The U.S. has left open the question of whether it will join the international effort to set baseline reporting standards for how public companies disclose information about their impact on the environment, their employees and society.
A proposal this week to require companies listed on American exchanges to detail climate risks to investors did not call for the creation of a U.S. green standard setter. Rather the Securities and Exchange Commission leaned on the Task Force on Climate-related Financial Disclosure (or TCFD) as the basis for its draft rule.
The goal is to base the rule on what companies already use to craft their sustainability reports, SEC Chairman Gary Gensler told reporters.
While the SEC’s proposal marks a sweeping shift in the type of information public companies must share with investors, it won’t end demands for details about clean water, resource management or other environmental topics. The proposal is a response to investor pleas for more detailed and reliable information about how corporations address environmental, social and governance (ESG) matters, often covered in voluntary reports that they post on their websites.
Companies are expected to need reporting standards that go beyond the SEC’s detailed climate rule, regardless of its final form or fate.

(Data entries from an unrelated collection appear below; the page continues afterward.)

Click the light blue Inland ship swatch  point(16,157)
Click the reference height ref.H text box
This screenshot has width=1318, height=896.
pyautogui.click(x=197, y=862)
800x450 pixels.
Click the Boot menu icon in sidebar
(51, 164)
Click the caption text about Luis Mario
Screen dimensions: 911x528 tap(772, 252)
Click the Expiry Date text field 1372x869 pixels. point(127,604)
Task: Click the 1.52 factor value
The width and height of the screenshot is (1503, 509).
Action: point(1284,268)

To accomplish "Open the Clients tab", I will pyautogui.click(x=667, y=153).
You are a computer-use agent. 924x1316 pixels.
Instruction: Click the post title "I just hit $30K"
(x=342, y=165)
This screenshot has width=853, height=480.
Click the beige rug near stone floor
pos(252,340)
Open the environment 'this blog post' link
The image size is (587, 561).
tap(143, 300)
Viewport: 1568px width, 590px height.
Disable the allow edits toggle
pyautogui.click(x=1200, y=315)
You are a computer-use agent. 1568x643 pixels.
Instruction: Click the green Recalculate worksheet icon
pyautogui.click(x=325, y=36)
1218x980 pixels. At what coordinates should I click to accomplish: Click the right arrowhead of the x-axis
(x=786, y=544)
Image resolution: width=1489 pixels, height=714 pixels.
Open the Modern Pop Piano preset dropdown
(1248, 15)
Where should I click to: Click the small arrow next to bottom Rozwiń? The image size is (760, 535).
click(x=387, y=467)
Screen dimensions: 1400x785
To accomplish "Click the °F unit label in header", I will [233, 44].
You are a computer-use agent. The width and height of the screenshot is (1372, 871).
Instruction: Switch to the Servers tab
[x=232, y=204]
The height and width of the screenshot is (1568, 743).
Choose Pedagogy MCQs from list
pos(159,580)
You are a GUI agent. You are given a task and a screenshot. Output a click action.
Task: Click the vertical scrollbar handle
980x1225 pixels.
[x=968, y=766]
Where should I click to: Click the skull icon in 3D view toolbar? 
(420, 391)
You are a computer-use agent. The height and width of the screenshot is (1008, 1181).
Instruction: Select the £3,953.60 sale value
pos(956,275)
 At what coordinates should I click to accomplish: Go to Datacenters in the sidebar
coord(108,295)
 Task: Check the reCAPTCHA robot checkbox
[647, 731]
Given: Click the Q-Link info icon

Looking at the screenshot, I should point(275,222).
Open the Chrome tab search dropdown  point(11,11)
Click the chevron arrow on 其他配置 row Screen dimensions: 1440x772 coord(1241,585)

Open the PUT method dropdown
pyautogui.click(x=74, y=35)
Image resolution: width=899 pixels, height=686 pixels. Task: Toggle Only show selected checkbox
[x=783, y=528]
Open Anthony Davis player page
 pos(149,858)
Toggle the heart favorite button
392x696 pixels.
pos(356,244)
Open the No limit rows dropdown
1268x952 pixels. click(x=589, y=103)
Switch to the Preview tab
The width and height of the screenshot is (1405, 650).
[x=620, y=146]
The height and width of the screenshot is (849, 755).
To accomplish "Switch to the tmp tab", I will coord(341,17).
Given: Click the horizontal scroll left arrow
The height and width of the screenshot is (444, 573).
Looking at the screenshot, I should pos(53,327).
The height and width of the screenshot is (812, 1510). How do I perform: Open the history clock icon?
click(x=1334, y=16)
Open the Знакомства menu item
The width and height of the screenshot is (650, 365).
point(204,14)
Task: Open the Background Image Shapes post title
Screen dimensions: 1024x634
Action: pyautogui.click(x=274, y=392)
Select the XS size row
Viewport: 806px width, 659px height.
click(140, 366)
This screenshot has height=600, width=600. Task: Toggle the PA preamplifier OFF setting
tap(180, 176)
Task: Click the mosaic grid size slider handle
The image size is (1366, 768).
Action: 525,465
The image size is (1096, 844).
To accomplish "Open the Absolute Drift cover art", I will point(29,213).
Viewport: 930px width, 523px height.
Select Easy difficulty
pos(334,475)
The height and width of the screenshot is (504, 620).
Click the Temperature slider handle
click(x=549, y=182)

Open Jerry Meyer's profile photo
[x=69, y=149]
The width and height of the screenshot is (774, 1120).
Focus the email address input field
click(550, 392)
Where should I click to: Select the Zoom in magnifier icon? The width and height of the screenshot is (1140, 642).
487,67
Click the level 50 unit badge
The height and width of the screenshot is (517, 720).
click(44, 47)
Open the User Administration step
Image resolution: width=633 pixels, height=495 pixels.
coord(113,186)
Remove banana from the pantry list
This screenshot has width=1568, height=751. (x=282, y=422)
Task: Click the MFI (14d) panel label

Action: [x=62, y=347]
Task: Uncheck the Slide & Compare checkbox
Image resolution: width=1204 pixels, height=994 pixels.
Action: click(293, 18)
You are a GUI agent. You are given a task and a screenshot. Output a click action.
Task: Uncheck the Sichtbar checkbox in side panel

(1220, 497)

“There’s a lot more work to be done still on harmonizing standards,” Paul Washington, executive director of the ESG Center at the Conference Board, said of the SEC proposal. “This is an important word, but it’s certainly not the final word.”
A Framework to Build Upon
Washington said it’s helpful that the U.S. didn’t try to come up with its own competing standards but relied on an existing framework focused on climate. But climate is a subset of more than 80 environmental issues that companies could discuss in sustainability reports, he said.
The SEC isn’t going to tell companies how exactly to measure or report carbon emissions, and it is unlikely to stand up a U.S. standard setter who would provide that deeper guidance. That presents an opportunity to leverage the work of the newly created International Sustainability Standards Board, said Robert Eccles, who helped to launched two similar reporting entities, and whose work will form the basis for the ISSB’s standards.
“What’s important about what the SEC has done is it’s a framework, it’s an argument,” Eccles said. “They’ve gone as far as they think they can. Even if it all gets rolled back, they’ve basically given very good guidance as to what they think good reporting would be on climate.”
The SEC’s proposal asks if the commission should accept reporting based on the ISSB’s planned standards, including for U.S. companies, but especially for international firms that may face similar requirements in other countries.
Both the SEC’s and the ISSB’s proposals build on the climate task force’s recommendations, a voluntary framework to help companies report and assess global warming risks. Feedback on both proposals would help to ensure consistency between individual country requirements and global reporting standards, the IFRS Foundation, parent of the new board, said in a statement.
Michael Bloomberg is chairman of TCFD and controls entities that operate Bloomberg Tax.
Global Guidelines Emerging
Demand for more in-depth reporting standards will mount along with the risks of climate change, and with it the need for a separate entity to set those reporting standards, said Alan Jagolinzer, accounting professor at the University of Cambridge.
“We’re all trying to figure out what actions are required, what measurements can we do and get trust around, and how do we report that,” Jagolinzer said. “Having multiple entities trying to think through these questions is important.”
While other frameworks may provide useful information, standardizing reporting for greenhouse gas emissions marks a significant improvement for investors, said Jasmin Sethi, associate director of policy research at Morningstar Inc.
For disclosures to be useful for investors, the information has to be based on the same standard to provide comparable data to analyze. And investors want to compare those disclosure not just across U.S. listed companies, but globally.
The SEC seems to be moving in the same direction as Canada and Europe, which have both proposed climate reporting requirements, Sethi said.
“We definitely support having global consistency,” she said. “We’re dealing with global companies. Investors are looking at things from a global perspective.”
The work of the ISSB, including a prototype standard released last year, factored into the regulator’s work on its disclosure proposal, which aims to give investors reliable information about companies’ climate risks, Gensler said. “We were informed by it, but in all cases we made our independent choices.”
Gensler said he had compared notes with regulators from a dozen countries in recent months to understand how they might address climate reporting—including whether to require verification of the data and what type of emissions companies should disclose.
The SEC wound up referencing the climate task force because it is widely used by companies and has informed policies in countries including the U.K. and Japan. “We’re all looking within our markets and within our laws to try to bring some consistent comparable disclosures,” he said.